There are potentially several places where all I need to do is a print or a user message (basically run some conditional code) after an important assign/unwrap without any major redirections of the rest of the code.

I was wondering if there was a smarter way of doing what I want to do without having to follow up each of those assignments with its own if statement.

I was under the impression that if let and guard did that very thing by merging conditional statements like if and else with the assignment, thus compacting the code, but they also seem to add some restrictive scope limitations like scope of the constant in the if let and having to 'return' or 'continue' in the guard scope.

What do you think?

  • 2
    Welcome to CR! Please edit your title to tell us what your code is doing see our How to Ask page for more info. – Mathieu Guindon May 5 '16 at 16:00
  • coming back to this later – nhgrif May 5 '16 at 16:21

To answer your explicit question with what is probably an obvious answer... Wrap it up in a function.

func debugSerialize(data: NSData) -> AnyObject? {
    let jsonData = try? NSJSONSerialization.JSONObjectWithData(data, options: [])
    if(jsonData == nil) {
        print("Could not parse data")
    }
    return jsonData
}

Another option would be to let NSJSONSerialization.JSONObjectWithDatas thrown error propagate up the stack and have a centralized place to catch them and put the print there... Unless you are married to the idea that the rest of your code must run even if jsonData is nil...

Keep in mind that most of the code you have posted does nothing but print debug output. Once the debugging is complete all of that code can, and should, be removed (don't leave a bunch of debugging print statements in production code.) Once you do that, you will see that all your code really does is check to see of the JSON deserialization created a ReturnType object.

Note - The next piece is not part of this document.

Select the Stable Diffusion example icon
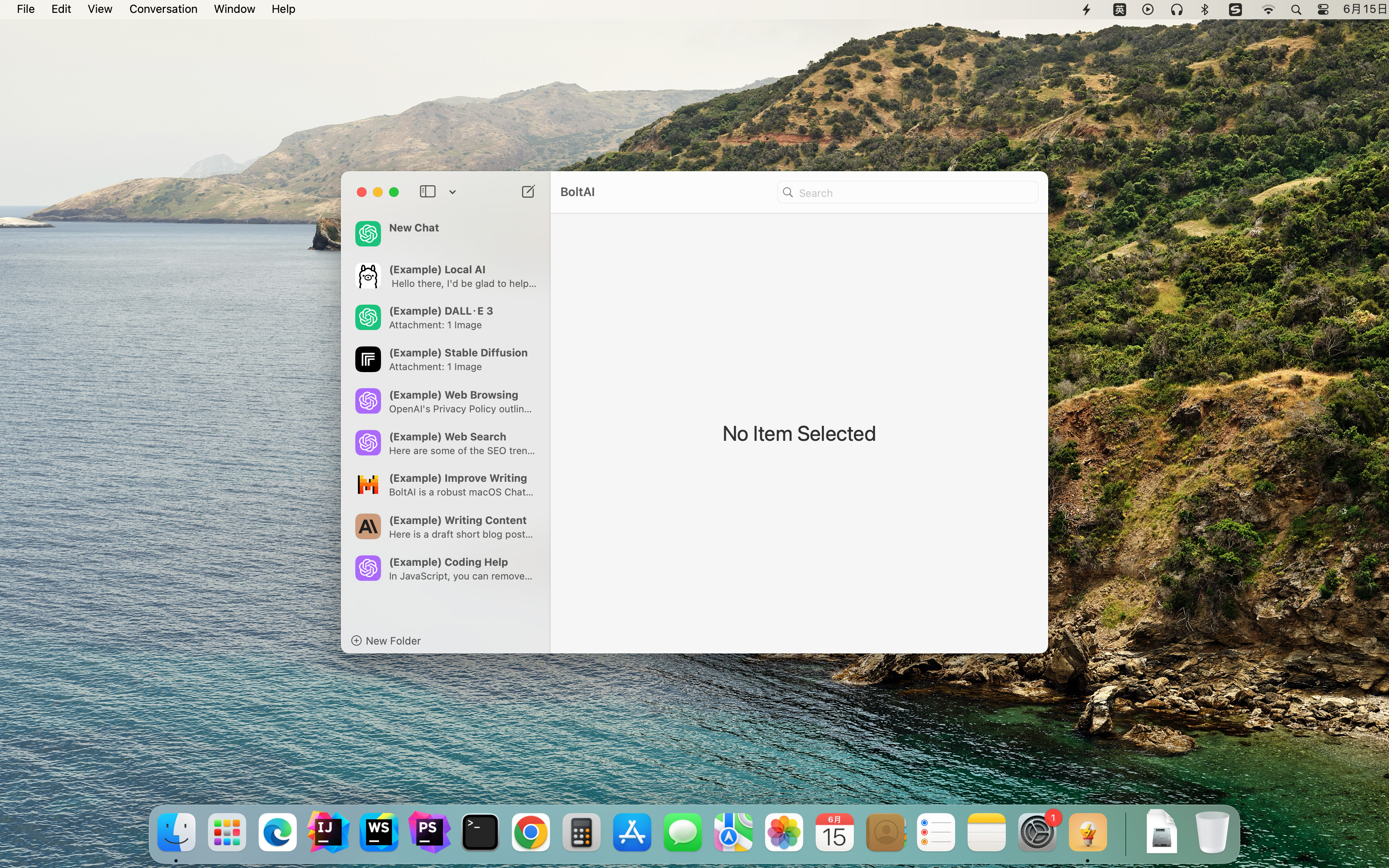Viewport: 1389px width, 868px height. [368, 359]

Likely, you need this code to do more than produce debug output on bad server responses, but I'm not able to review hypothetical code that you could have written.

I think this would be more compact and safe way to handle this:

var jsonData:AnyObject? = nil
do {
    jsonData = try JSONSerialization.JSONObjectWithData(data!, options: [])
} catch {
    print("Could not parse data: \(error)")
    return nil
}

if(httpresponse.statusCode == 200 || httpresponse.statusCode == 201) {
    guard (jsonData as? ReturnType) != nil else {
        print("Request failed")//you mentioned 'Successful'
        return nil
    }
    return jsonData
} else { // Not HTTP 200 or 201
    guard let dic = jsonData as? [String:Any?], let errorMessage = dic["Message"]  as? String else {
        let message = HTTPURLResponse.localizedStringForStatusCode(httpresponse.statusCode)
        print("Server returned status code '\(httpresponse.statusCode)': \"\(message)\"")
        return nil
    }
    print("Server returned status code '\(httpresponse.statusCode)': '\(errorMessage.trim())'")
    return nil
}

this covers every case you may fall into!